● Brano citato:
⟨

Sent. Cass., Sez. 4, 13 gennaio 2022, n. 836: La normativa antinfortunistica dal modello "iperprotettivo" al modello “collaborativo”

24/01/2022

Sentenza Corte di Cassazione Penale, Sez. 4, 13 gennaio 2022, n. 836.
Il DdL non è responsabile di lesioni colpose se ha dato attuazione documentata a tutte le obbligazioni legate al suo ruolo.
Affermata l’evoluzione della normativa antinfortunistica dal modello "iperprotettivo" al modello “collaborativo”.


La Corte di Cassazione in una recentissima sentenza del 13 gennaio 2022 ha ripreso una linea interpretativa già espressa dalla medesima sezione con sentenza del 10 febbraio 2016 n. 8883, affermando che qualora il DdL effettui una valutazione preventiva del rischio connesso allo svolgimento di una determinata attività, fornisca dispositivi di protezione e adeguate istruzioni alla mansione, non risponde per lesioni colpose se viene provata la condotta esorbitante e imprevedibile del lavoratore.

Nel caso in esame un tornitore esperto, durante la fase di prelievo di un pezzo lavorato dopo la tornitura, si procurava una frattura scomposta della falange del quinto dito della mano destra, a causa della cattura della mano guantata da parte del mandrino ancora in rotazione, con conseguente inabilità temporanea di 40 gg e prognosi finale di 98 giorni.

I giudici di merito in 1° e 2° grado di giudizio avevano contestato al DdL il reato di lesioni colpose per mancata individuazione del rischio collegato al possibile contatto di parti del corpo dell’operatore con elementi del tornio e per mancata installazione di schermo frontale a protezione del mandrino.

All’RSPP si rimproverava di aver sottovalutato il rischio derivante dall’utilizzo del tornio in assenza di protezione frontale.
Al legale rappresentante della ditta produttrice del tornio si addebitava di aver venduto un macchinario sprovvisto di protezione degli organi in movimento, ancorchè marcata CE.
 
In fase di ricorso l’impianto difensivo del Datore di Lavoro e dell’RSPP mira a sostenere la violazione di legge della pronuncia dei giudici di merito per l’asserita mancanza della valutazione dei rischi e per non aver essi considerato la marcatura CE della macchina come probante la conformità ai requisiti di sicurezza.

In particolare viene affermato dalla difesa che il macchinario, all’epoca dei fatti, era conforme alla norma UNI EN 12840. Si specifica inoltre che lo schermo paraspruzzi era idoneo a contenere l’olio di emulsione ed era di adeguate dimensioni per lo scopo, non certo inteso a proteggere la zona di lavoro da possibili contatti con le parti in movimento. L’infortunio si sarebbe invece prodotto a causa dell’erroneo azionamento della leva di frizione, anziché del freno a pedale, da parte dell’operatore, il quale aveva contemporaneamente tentato di fermare il mandrino con l’uso dei guanti.

Inoltre viene ribadito che l’utilizzo dei guanti era espressamente vietato in fase di lavorazione a tornio attivo per il rischio di cattura delle mani. I guanti sarebbero serviti esclusivamente per estrarre il pezzo lavorato a tornio fermo. In tal modo la difesa ribadisce che nel caso di specie la violazione di un espresso divieto integra gli estremi dell’abnormità e del comportamento “eccentrico” del lavoratore, potendosi in tal modo escludere il nesso di causalità tra la condotta di DdL ed RSPP ed evento occorso.

⟩

● Voci elencate:
⟨

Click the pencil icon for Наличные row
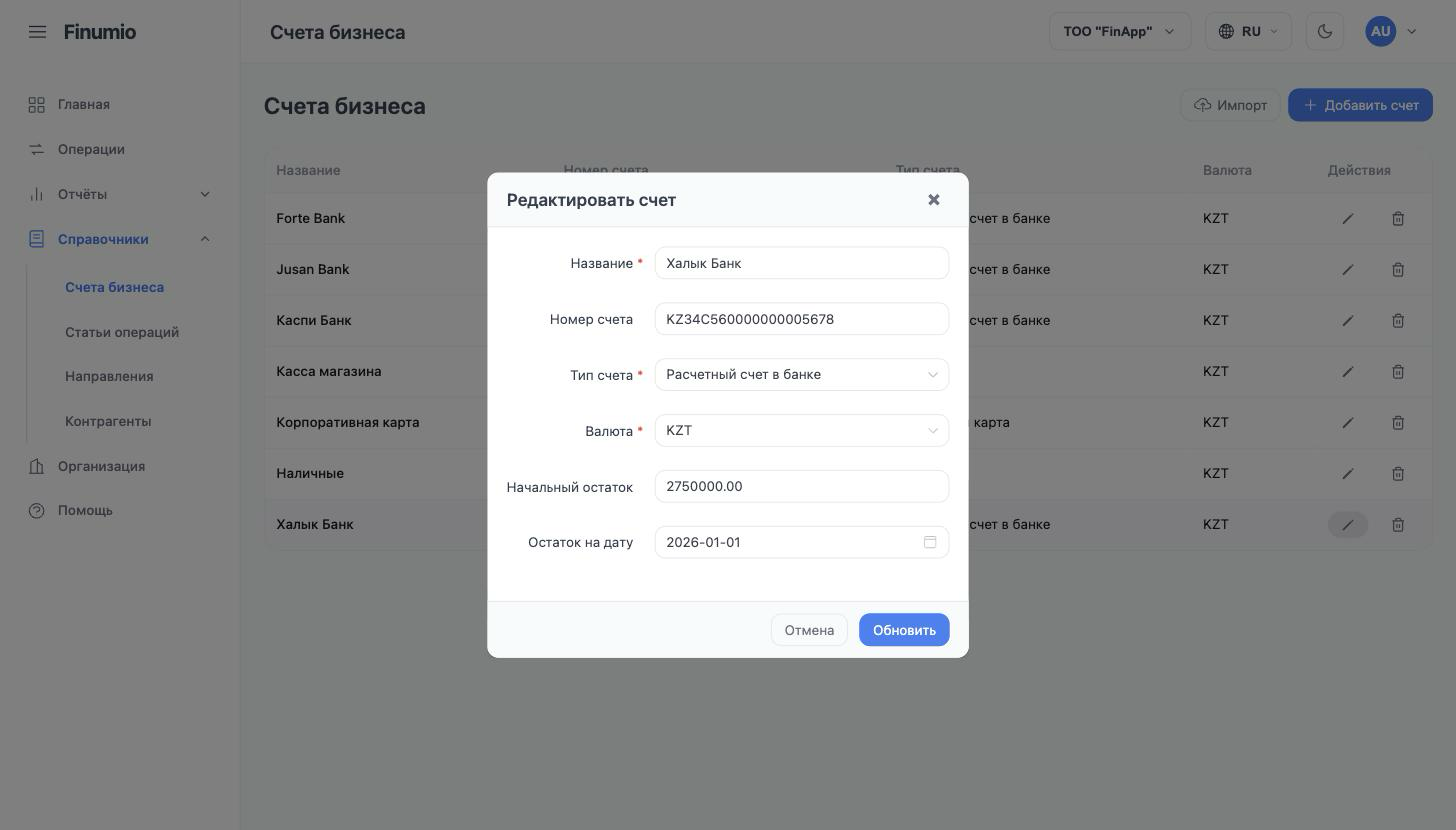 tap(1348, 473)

⟩
⟨

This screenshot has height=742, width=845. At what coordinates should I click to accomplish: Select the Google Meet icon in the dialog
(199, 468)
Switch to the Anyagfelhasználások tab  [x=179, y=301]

⟩

● Compito 1: Secondo la difesa riportata nel brano, a quale norma era conforme il macchinario all'epoca dei fatti?
● Compito 2: Restituisca senza alcuna modifica la parte del brano che va da "In particolare viene" a "l’uso dei guanti.".
Le voci costituiscono materiale a sé stante, distinto dal brano.

● Risposta 1: Alla norma UNI EN 12840.

● Risposta 2:
In particolare viene affermato dalla difesa che il macchinario, all’epoca dei fatti, era conforme alla norma UNI EN 12840. Si specifica inoltre che lo schermo paraspruzzi era idoneo a contenere l’olio di emulsione ed era di adeguate dimensioni per lo scopo, non certo inteso a proteggere la zona di lavoro da possibili contatti con le parti in movimento. L’infortunio si sarebbe invece prodotto a causa dell’erroneo azionamento della leva di frizione, anziché del freno a pedale, da parte dell’operatore, il quale aveva contemporaneamente tentato di fermare il mandrino con l’uso dei guanti.